_WHAT YOU SHOULD DO_
Format the lines of the material below as a numbered list, with blank lines omitted. Begin at the line that contains "The height and width of the screenshot is (405, 1005).", stop after the line that contains "tap(617, 150)", and include both of those lines.

_DATA TO USE_

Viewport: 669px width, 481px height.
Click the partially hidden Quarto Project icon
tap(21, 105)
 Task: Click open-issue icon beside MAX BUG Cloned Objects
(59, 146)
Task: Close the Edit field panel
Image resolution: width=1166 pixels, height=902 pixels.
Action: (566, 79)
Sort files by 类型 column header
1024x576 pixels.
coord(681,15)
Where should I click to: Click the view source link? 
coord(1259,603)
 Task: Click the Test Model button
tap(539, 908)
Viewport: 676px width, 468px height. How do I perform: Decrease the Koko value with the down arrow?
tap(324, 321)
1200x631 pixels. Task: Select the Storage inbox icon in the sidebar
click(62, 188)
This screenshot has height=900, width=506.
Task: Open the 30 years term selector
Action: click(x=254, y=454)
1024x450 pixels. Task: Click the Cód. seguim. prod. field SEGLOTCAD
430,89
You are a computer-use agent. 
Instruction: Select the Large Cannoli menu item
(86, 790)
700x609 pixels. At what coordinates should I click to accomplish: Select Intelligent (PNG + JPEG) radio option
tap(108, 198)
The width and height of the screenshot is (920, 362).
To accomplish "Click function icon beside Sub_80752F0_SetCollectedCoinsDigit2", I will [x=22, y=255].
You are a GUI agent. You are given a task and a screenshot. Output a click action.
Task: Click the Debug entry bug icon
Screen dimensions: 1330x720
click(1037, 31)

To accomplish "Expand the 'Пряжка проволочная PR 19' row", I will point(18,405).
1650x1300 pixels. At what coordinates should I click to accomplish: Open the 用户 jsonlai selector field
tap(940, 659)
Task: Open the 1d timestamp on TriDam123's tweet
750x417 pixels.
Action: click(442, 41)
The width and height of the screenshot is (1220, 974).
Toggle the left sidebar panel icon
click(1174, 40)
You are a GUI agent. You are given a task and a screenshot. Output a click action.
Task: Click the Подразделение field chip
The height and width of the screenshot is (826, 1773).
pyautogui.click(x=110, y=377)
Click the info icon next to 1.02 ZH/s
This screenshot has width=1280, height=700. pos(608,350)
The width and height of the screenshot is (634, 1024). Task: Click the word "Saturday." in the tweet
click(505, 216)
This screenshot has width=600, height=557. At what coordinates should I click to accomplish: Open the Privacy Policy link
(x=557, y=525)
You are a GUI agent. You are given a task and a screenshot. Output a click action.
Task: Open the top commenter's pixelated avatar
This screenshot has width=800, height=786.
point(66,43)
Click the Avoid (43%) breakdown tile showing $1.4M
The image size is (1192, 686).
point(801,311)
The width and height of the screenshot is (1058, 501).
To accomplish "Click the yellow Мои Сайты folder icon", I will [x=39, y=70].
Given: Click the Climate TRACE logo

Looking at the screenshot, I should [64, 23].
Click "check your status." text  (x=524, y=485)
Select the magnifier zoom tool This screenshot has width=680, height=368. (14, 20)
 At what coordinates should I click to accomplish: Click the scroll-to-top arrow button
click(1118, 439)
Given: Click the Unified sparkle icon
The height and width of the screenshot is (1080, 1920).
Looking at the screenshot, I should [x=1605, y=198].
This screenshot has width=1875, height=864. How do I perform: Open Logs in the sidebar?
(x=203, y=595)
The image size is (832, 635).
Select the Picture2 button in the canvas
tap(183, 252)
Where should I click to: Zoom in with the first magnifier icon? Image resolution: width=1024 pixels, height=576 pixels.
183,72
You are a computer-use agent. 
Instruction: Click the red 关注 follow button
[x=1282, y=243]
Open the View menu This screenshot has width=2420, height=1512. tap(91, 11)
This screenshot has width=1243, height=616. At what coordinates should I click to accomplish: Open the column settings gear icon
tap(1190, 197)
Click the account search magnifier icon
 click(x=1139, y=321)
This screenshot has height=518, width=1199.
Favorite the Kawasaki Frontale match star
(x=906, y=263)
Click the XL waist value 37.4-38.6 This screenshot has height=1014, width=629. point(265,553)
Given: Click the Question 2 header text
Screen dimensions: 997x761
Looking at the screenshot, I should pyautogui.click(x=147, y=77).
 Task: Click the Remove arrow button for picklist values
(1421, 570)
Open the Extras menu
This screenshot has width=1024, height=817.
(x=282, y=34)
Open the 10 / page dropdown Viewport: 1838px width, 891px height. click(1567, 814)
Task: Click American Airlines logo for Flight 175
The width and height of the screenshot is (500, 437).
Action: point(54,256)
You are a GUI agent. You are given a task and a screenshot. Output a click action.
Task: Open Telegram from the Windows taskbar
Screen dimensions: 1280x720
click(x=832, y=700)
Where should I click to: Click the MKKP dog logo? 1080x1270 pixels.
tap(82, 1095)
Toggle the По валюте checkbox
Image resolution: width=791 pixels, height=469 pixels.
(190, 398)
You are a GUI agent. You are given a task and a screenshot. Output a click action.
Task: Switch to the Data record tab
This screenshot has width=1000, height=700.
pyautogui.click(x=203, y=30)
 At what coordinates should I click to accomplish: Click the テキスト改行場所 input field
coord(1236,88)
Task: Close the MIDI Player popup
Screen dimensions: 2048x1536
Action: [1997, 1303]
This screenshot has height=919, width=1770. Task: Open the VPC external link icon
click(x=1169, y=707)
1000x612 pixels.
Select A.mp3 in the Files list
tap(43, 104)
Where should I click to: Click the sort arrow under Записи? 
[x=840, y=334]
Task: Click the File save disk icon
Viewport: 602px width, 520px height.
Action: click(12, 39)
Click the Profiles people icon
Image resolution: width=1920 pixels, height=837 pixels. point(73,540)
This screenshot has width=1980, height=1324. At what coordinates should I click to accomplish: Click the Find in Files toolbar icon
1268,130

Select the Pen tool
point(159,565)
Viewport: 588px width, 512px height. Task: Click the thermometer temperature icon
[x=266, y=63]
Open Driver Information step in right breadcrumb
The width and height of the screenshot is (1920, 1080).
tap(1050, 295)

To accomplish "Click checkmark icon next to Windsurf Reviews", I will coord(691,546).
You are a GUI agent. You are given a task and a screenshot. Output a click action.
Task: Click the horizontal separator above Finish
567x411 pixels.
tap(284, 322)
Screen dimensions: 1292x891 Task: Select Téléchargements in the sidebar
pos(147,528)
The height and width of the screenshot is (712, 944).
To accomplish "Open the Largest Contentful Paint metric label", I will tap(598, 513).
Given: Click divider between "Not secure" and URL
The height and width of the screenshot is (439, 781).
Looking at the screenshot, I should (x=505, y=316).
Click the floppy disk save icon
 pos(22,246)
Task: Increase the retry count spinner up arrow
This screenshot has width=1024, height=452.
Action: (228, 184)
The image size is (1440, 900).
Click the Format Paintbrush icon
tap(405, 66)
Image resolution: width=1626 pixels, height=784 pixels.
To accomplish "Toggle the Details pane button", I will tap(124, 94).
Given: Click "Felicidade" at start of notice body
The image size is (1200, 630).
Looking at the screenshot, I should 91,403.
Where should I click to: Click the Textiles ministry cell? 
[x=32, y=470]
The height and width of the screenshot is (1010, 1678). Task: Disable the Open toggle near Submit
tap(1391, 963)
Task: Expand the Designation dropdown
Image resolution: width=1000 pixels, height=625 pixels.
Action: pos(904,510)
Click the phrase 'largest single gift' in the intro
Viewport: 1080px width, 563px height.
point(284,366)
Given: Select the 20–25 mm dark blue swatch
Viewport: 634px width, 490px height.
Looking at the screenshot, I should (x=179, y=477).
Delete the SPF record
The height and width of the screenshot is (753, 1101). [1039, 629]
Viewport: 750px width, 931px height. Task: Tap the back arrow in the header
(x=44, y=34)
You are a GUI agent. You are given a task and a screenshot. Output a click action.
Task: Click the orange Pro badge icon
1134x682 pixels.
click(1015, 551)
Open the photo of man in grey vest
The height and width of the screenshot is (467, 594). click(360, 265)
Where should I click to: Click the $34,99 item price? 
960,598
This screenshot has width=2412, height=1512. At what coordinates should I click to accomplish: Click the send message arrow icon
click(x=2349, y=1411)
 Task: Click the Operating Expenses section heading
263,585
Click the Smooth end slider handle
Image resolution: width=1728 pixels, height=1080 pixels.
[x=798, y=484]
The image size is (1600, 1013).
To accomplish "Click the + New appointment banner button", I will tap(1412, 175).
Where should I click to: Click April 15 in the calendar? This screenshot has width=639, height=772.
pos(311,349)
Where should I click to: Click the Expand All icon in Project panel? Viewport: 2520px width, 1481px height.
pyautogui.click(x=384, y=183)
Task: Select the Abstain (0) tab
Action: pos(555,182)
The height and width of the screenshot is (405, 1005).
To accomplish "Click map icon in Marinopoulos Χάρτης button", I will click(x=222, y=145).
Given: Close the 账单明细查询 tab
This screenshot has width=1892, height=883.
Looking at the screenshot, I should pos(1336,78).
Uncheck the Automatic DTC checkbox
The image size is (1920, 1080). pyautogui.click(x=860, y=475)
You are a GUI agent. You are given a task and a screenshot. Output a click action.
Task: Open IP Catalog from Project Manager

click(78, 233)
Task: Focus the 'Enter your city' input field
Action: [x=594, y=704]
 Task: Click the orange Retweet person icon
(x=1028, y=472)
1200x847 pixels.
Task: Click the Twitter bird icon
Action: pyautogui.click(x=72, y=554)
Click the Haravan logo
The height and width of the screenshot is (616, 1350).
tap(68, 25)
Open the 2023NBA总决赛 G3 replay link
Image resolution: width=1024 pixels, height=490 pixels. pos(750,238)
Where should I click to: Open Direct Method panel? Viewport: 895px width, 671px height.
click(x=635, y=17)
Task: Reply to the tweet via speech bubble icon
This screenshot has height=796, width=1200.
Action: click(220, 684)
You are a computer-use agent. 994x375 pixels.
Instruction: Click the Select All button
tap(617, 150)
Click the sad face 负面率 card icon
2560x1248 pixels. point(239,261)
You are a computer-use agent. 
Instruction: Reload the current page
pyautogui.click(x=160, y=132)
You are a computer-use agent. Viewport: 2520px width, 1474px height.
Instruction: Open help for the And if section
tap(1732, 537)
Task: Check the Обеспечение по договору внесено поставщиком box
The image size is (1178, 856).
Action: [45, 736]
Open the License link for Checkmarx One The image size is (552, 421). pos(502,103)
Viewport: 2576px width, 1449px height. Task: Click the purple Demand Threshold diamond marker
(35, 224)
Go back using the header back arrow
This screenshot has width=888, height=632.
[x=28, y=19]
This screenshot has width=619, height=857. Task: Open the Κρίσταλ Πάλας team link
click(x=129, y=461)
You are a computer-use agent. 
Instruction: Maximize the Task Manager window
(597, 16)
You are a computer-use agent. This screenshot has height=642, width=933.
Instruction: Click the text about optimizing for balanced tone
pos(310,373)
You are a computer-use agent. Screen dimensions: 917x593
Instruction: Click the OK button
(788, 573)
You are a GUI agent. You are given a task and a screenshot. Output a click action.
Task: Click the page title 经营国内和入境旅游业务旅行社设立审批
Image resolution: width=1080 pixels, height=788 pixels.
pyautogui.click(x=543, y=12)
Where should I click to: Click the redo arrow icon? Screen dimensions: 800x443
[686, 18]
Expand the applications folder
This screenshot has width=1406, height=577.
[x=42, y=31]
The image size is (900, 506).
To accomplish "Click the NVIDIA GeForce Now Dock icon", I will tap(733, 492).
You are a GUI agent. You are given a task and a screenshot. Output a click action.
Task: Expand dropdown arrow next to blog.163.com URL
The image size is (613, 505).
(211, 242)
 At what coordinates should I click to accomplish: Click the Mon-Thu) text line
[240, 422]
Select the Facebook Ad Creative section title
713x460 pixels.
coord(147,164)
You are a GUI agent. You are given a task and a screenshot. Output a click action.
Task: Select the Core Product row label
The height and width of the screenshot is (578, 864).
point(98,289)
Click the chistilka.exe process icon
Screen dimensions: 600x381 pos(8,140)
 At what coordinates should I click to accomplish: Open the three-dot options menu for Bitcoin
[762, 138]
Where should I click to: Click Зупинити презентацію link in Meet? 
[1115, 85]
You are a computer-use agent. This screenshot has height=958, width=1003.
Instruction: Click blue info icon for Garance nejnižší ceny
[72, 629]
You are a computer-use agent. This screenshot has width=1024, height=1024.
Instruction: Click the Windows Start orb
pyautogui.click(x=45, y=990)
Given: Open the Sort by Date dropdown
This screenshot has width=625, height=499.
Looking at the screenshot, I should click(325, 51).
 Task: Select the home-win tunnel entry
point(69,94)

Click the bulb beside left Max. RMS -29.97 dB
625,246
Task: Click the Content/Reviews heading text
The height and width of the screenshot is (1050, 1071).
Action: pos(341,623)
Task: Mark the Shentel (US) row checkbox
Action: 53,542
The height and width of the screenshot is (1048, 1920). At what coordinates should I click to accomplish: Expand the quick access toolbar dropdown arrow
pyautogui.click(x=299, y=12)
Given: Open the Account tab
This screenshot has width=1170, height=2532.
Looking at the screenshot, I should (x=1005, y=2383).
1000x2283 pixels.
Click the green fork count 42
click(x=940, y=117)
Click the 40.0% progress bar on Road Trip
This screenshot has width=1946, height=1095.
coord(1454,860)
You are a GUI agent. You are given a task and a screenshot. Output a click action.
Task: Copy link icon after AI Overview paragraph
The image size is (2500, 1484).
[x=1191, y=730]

_WRITTEN ANSWER_
1. The height and width of the screenshot is (405, 1005).
2. To accomplish "Click map icon in Marinopoulos Χάρτης button", I will click(x=222, y=145).
3. Given: Close the 账单明细查询 tab
4. This screenshot has width=1892, height=883.
5. Looking at the screenshot, I should pos(1336,78).
6. Uncheck the Automatic DTC checkbox
7. The image size is (1920, 1080). pyautogui.click(x=860, y=475)
8. You are a GUI agent. You are given a task and a screenshot. Output a click action.
9. Task: Open IP Catalog from Project Manager
10. click(78, 233)
11. Task: Focus the 'Enter your city' input field
12. Action: [x=594, y=704]
13.  Task: Click the orange Retweet person icon
14. (x=1028, y=472)
15. 1200x847 pixels.
16. Task: Click the Twitter bird icon
17. Action: pyautogui.click(x=72, y=554)
18. Click the Haravan logo
19. The height and width of the screenshot is (616, 1350).
20. tap(68, 25)
21. Open the 2023NBA总决赛 G3 replay link
22. Image resolution: width=1024 pixels, height=490 pixels. pos(750,238)
23. Where should I click to: Open Direct Method panel? Viewport: 895px width, 671px height.
24. click(x=635, y=17)
25. Task: Reply to the tweet via speech bubble icon
26. This screenshot has height=796, width=1200.
27. Action: click(220, 684)
28. You are a computer-use agent. 994x375 pixels.
29. Instruction: Click the Select All button
30. tap(617, 150)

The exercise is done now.